Novartis licensed ruxolitinib from Incyte Corporation for development and
commercialization outside the United States. Jakavi is marketed in the United
States by Incyte Corporation as Jakafi® for the treatment of patients with PV
who have had an inadequate response to or are intolerant of hydroxyurea and for
the treatment of patients with intermediate or high-risk MF.
The recommended starting dose of Jakavi in PV is 10 mg given orally twice daily.
The recommended starting dose of Jakavi in MF is 15 mg twice daily for patients
with a platelet count between 100,000 cubic millimeters (mm3) and 200,000 mm3,
and 20 mg twice daily for patients with a platelet count of >200,000 mm3. Doses
may be titrated based on safety and efficacy. There is limited information to
recommend a starting dose for MF and PV patients with platelet counts between
50,000/mm3 and <100,000/mm3. The maximum recommended starting dose in these
patients is 5 mg twice daily, and patients should be titrated cautiously[13].
Jakavi is a registered trademark of Novartis AG in countries outside the United
States. Jakafi is a registered trademark of Incyte Corporation. The safety and
efficacy profile of Jakavi has not yet been established outside the approved
indications.
Jakavi Important Safety Information for Treatment of Myelofibrosis (MF) and
Polycythemia Vera (PV)
Jakavi can cause serious side effects, including a decrease in blood cell count
and infections. Complete blood count monitoring is recommended. Dose reduction
or interruption may be required in patients with any hepatic impairment or
severe renal impairment or in patients developing hematologic adverse reactions
such as thrombocytopenia, anemia and neutropenia. Dose reductions are also
recommended when Jakavi is co-administered with strong CYP3A4 inhibitors or
fluconazole. Use of Jakavi during pregnancy is not recommended, and women should
avoid becoming pregnant during Jakavi therapy. Women taking Jakavi should not
breast feed. Progressive multifocal leukoencephalopathy (PML) has been reported.

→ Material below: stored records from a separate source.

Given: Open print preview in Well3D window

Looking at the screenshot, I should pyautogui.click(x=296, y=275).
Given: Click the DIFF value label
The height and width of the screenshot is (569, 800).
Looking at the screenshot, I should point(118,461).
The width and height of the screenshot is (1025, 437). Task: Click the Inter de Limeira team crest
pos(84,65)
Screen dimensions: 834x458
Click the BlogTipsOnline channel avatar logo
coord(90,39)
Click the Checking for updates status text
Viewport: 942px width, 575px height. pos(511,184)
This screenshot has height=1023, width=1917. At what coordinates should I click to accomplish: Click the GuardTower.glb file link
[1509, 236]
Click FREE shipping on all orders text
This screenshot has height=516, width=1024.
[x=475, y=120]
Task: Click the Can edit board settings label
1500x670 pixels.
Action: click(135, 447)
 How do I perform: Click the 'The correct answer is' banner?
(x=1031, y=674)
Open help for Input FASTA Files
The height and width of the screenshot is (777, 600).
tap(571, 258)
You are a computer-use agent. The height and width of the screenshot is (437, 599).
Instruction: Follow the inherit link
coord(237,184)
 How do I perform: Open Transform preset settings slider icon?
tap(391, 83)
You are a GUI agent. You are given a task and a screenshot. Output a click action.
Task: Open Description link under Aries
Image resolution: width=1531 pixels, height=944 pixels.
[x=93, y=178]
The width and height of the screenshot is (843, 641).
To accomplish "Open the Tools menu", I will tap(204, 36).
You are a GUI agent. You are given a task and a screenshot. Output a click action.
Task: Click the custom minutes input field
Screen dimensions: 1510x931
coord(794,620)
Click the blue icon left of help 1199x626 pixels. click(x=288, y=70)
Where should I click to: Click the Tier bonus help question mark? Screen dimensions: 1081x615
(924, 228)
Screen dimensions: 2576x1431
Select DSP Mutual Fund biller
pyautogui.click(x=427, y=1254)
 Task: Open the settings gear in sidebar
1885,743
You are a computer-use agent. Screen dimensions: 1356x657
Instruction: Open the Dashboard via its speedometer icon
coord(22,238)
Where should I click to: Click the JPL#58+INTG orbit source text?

Physicians should be alert for neuropsychiatric symptoms suggestive of PML.
Hepatitis B viral load (HBV-DNA titer) increases have been reported in patients
with chronic HBV infections. Patients with chronic HBV infection should be
treated and monitored according to clinical guidelines. Non-melanoma skin cancer
(NMSC) has been reported in Jakavi treated patients. Periodic skin examination
is recommended. Very common adverse reactions in MF (>10%) include urinary tract
infections, anemia, thrombocytopenia, neutropenia, hypercholesterolemia,
dizziness, headache, alanine aminotransferase increased, aspartate
aminotransferase increased, bruising and weight gain. Common adverse reactions
in MF (1 to 10%) include herpes zoster and flatulence. Uncommon adverse
reactions in MF include tuberculosis. Very common adverse reactions in PV (>10%)
include anemia, thrombocytopenia, hypercholesterolemia, hypertriglyceridemia,
dizziness, alanine aminotransferase increased and aspartate aminotransferase
increased. Common adverse reactions in PV (1 to 10%) include urinary tract
infections, herpes zoster, weight gain, constipation and hypertension.
Please see full Prescribing Information available at www.jakavi.com.
Disclaimer
The foregoing release contains forward-looking statements that can be identified
by words such as "suggest," "suggested," "to be evaluated," "will," "growing,"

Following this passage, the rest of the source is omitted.